▸ Excerpted passage
——

Industry good practice is encapsulated in the IEC 61511 standard. Its clause 5.2.6.2.1 notes: “The purpose of the audit is to review information documents and records to determine whether the functional safety management system (FSMS) is in place, up to date, and being followed. Where gaps are identified, recommendations for improvements are made.”

This review of the FSMS process essentially focuses on the procedures that shall be defined and executed at the time of the project schedule/associated execution activities and, as a result, the following management activities should be in place:

• FS Audit strategy;
• FS Audit program; and
• FS Audit plan, reporting process and follow-up mechanism.

So, in essence, the process and expectations of an FS Audit resemble those of a normal project quality management system (QMS) ISO 9001 audit regarding a “systematic review” of the execution strategy being applied. [For details on the latest edition of ISO 9001.

This usually means the QMS department (with support from the project safety team) performs the FS Audit. People in that department have the relevant audit skills to verify that procedures, forms and templates that constitute the contents and requirements of the FSMS are being correctly implemented. Functional safety competency is not a primary skill-set requirement for them.

An FS Audit is undertaken to ensure compliance with procedures. Auditors do not assess the adequacy of the work they are auditing and do not make specific judgments about functional safety and integrity.

In contrast, an FSA is an independent in-depth investigation into the previous and current lifecycle phase activities based on evidence, aimed at evaluating whether functional safety has been achieved. FSAs rely heavily on assessor judgements and competency. One of the inputs to the FSA process is the FS Audit processes and findings.

As with the FS Audit, there are requirements to formalize a procedure for how this activity shall be defined, executed and planned into the project schedule. However, that’s where the similarity in approach and delivery ends. For an FSA, the focus is on “judgement” about the functional safety and safety integrity achieved by the safety-related project activities under assessment. Its goal is to ensure that functional safety has been achieved within the specific scope of supply for the organization(s) under assessment and in the context of the safety lifecycle.

——

▸ Your objective
Continue the passage on functional safety audits and assessments, starting after its final sentence.

(Items from a dataset)

——

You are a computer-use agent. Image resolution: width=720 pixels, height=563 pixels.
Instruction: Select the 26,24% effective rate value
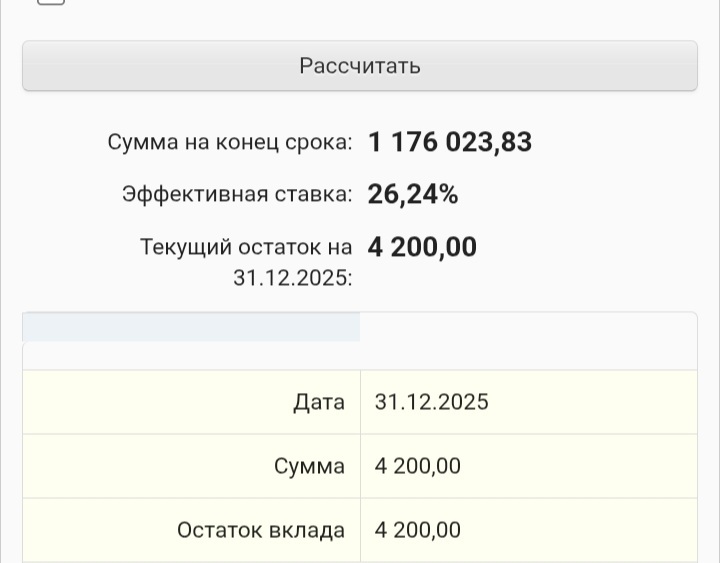(x=413, y=194)
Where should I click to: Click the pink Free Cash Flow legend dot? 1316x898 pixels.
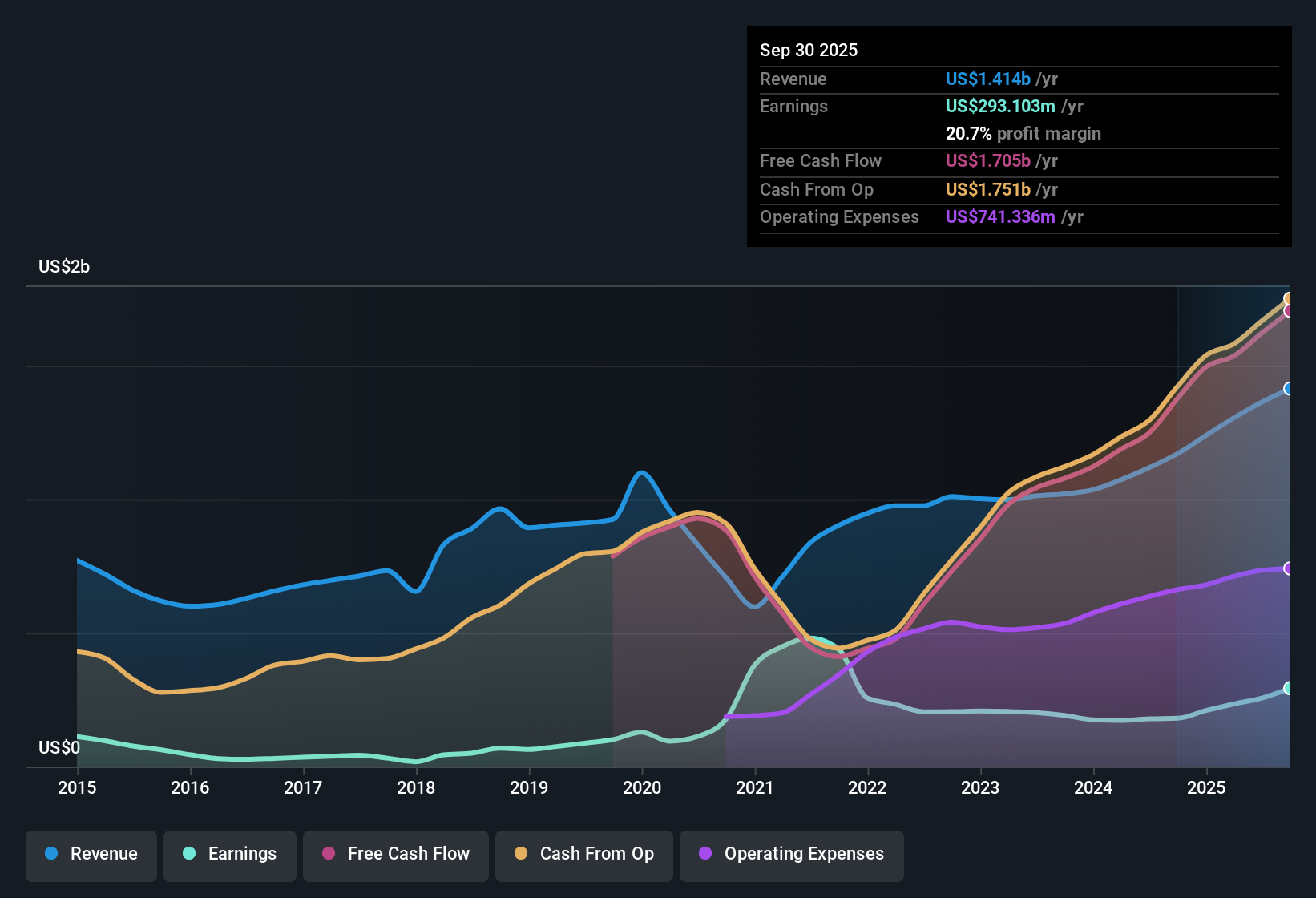click(329, 853)
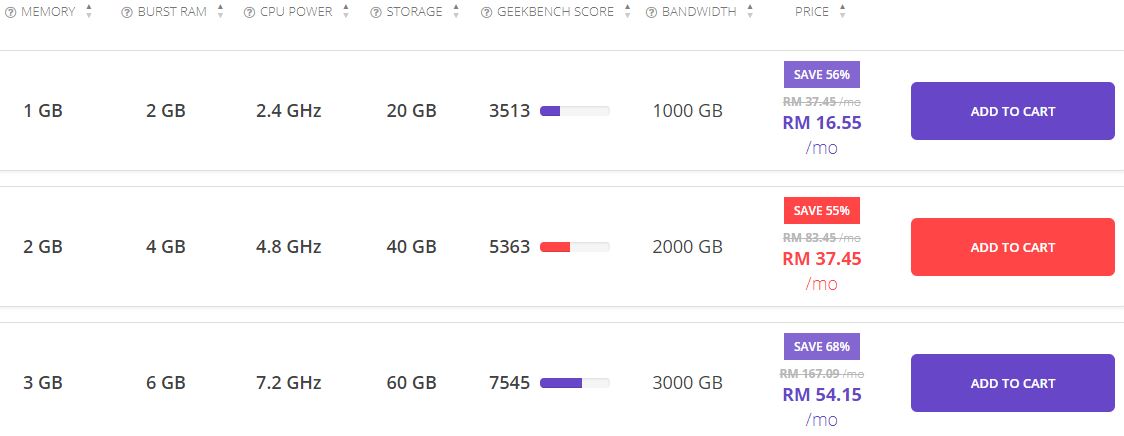Sort using the GEEKBENCH SCORE arrows

click(x=628, y=11)
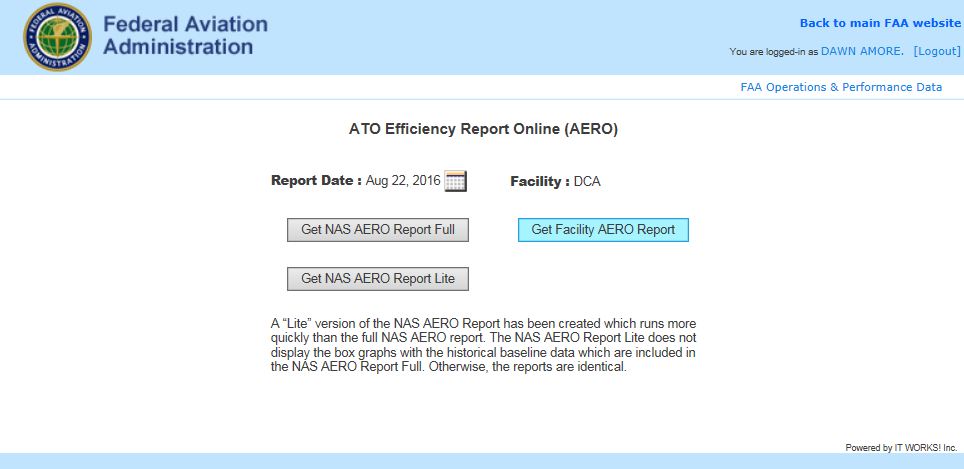Image resolution: width=964 pixels, height=469 pixels.
Task: Click the Facility label
Action: pos(540,182)
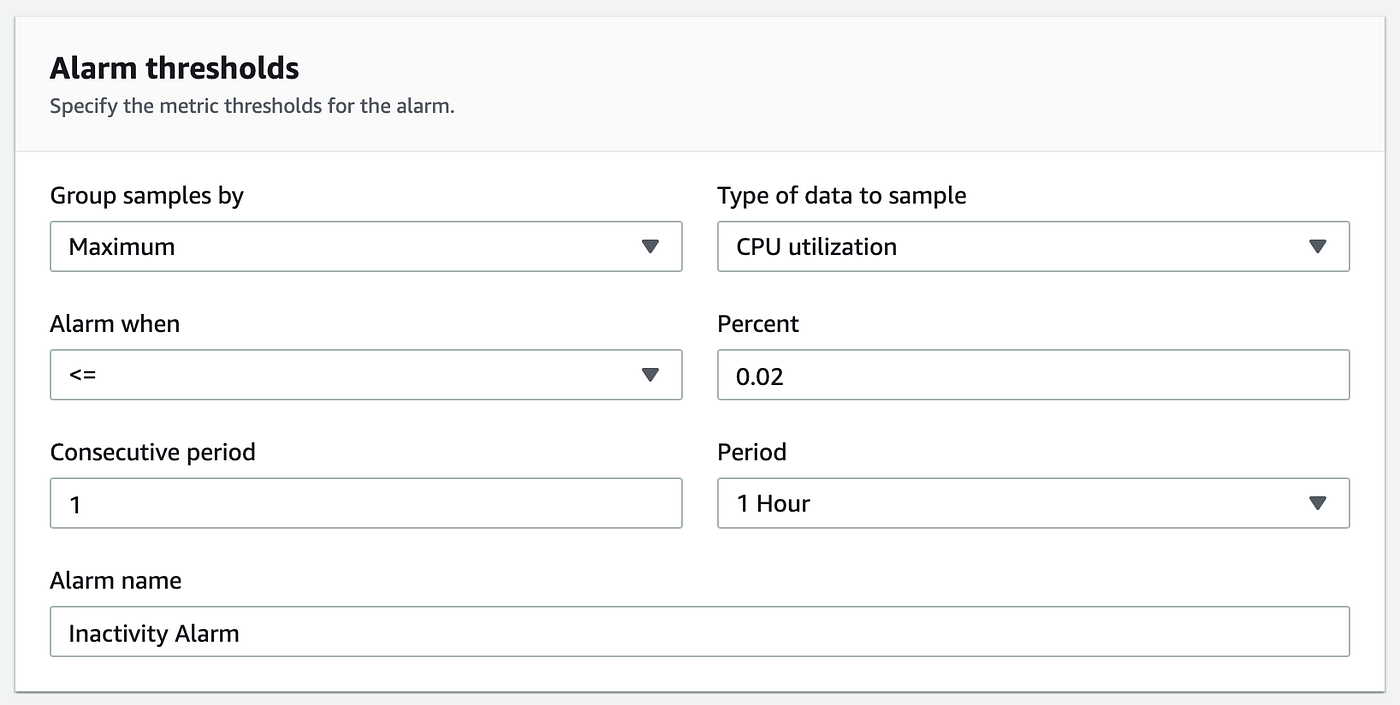Click the Alarm name label

point(116,580)
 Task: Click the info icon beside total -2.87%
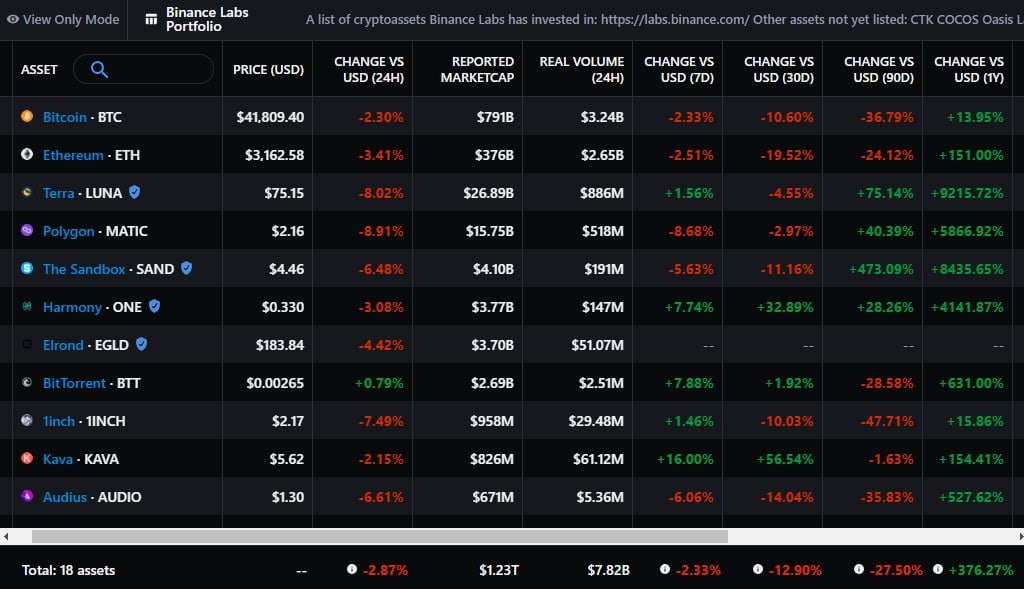tap(352, 569)
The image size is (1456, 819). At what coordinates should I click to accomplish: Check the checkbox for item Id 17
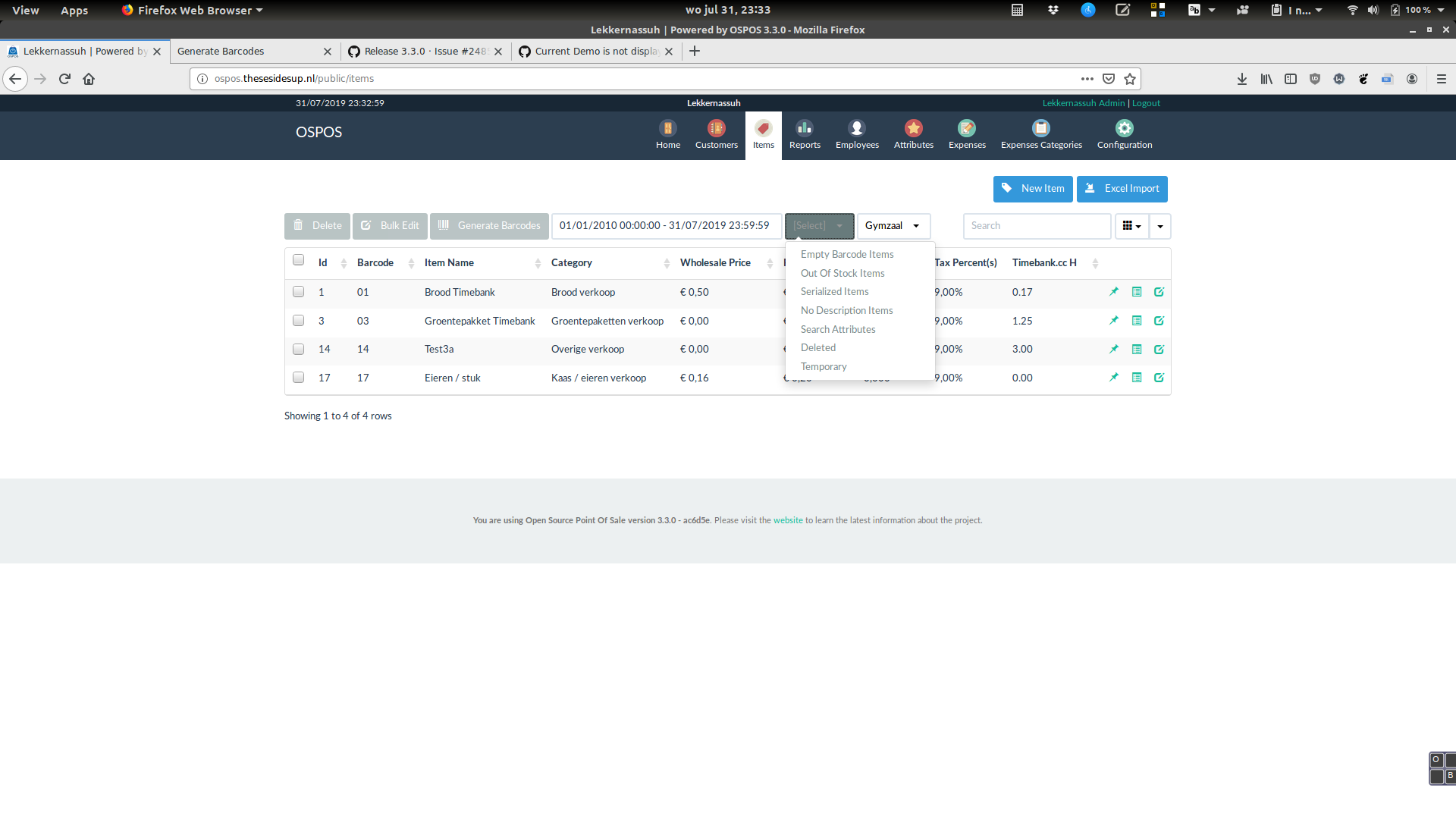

——

▸ Result of the exercise
The safety-related-systems project team implementing one or more phases of the functional safety lifecycle should plan FSA activities, but independent resources with the necessary competencies and SIS application skill set should execute the activities. Note that the FSA team undertaking the assessment must include at least one “senior competent person.” Often, two assessors form the assessment team to ensure the necessary depth and rigor for subject matter coverage.

The two key international safety standards — IEC 61508 [2] and IEC 61511 — cite requirements on how and when to execute one or more FSAs. For IEC 61508, this is Part 1 clause 8, and for IEC 61511 Part 1 clause 5.2.6.

Performing FSAs requires staff with a high level of competency and more often than not relies heavily on subjectivity, particularly when applied to earlier phases of the safety lifecycle.

The FSA activity is a mandatory (“shall”) requirement for claiming compliance to either of the safety standards; justifying such a claim requires documented evidence of an adequate FSA.

Besides helping to satisfy the standards, an FSA usually provides tangible benefits in terms of functional safety assurance and avoidance of costs and resource issues regarding potential rework at later lifecycle phases.

Planning Your FSA Requirements

Two points in the standards bear stressing: FSA requirements apply to all phases throughout the overall safety lifecycle; and the organization performing the FSA (and by implication its assessors) must meet a defined level of independence.

Keeping those points in mind, before embarking on developing an FSA methodology, you must consider:

• which IEC safety standard is being used for the development of the FSA process;
• the organizational and management models operating within the company and how these impact the levels of independence;
• the availability of “competent” resources and the necessary documented
evidence to support the standard’s requirement regarding competency
assurance;
• the role of the FSA requirements within the supply chain
and who is managing the overall activity across the various
organizations;
• the level of planning required, which depends upon
the size of the project, e.g., whether it involves a large capital
expenditure (capex) or a small modification to an existing operational
SIS; and
• optimizing the number of FSA stages and individual FSA phases within each stage regarding the overall cost of safety

A typical capex safety project likely will require more than one FSA. This will depend upon:

• the specific safety lifecycle phase(s) under assessment;
• the duration of the project and operation-and-maintenance lifetime;
• the number and type of safety systems implemented within the project;
• the degree of commonality across the technology solution; and
• the requirements for SIS management of change/modification covering the initial project and the entire SIS mission time.

Therefore, the person with lead responsibility for FSA planning and
execution within the organization that will manage the FSA requirements
must prepare a “functional safety assessment plan” for the safety
project and ensure this appears as a featured “milestone” on the overall
SIS project schedule/plan.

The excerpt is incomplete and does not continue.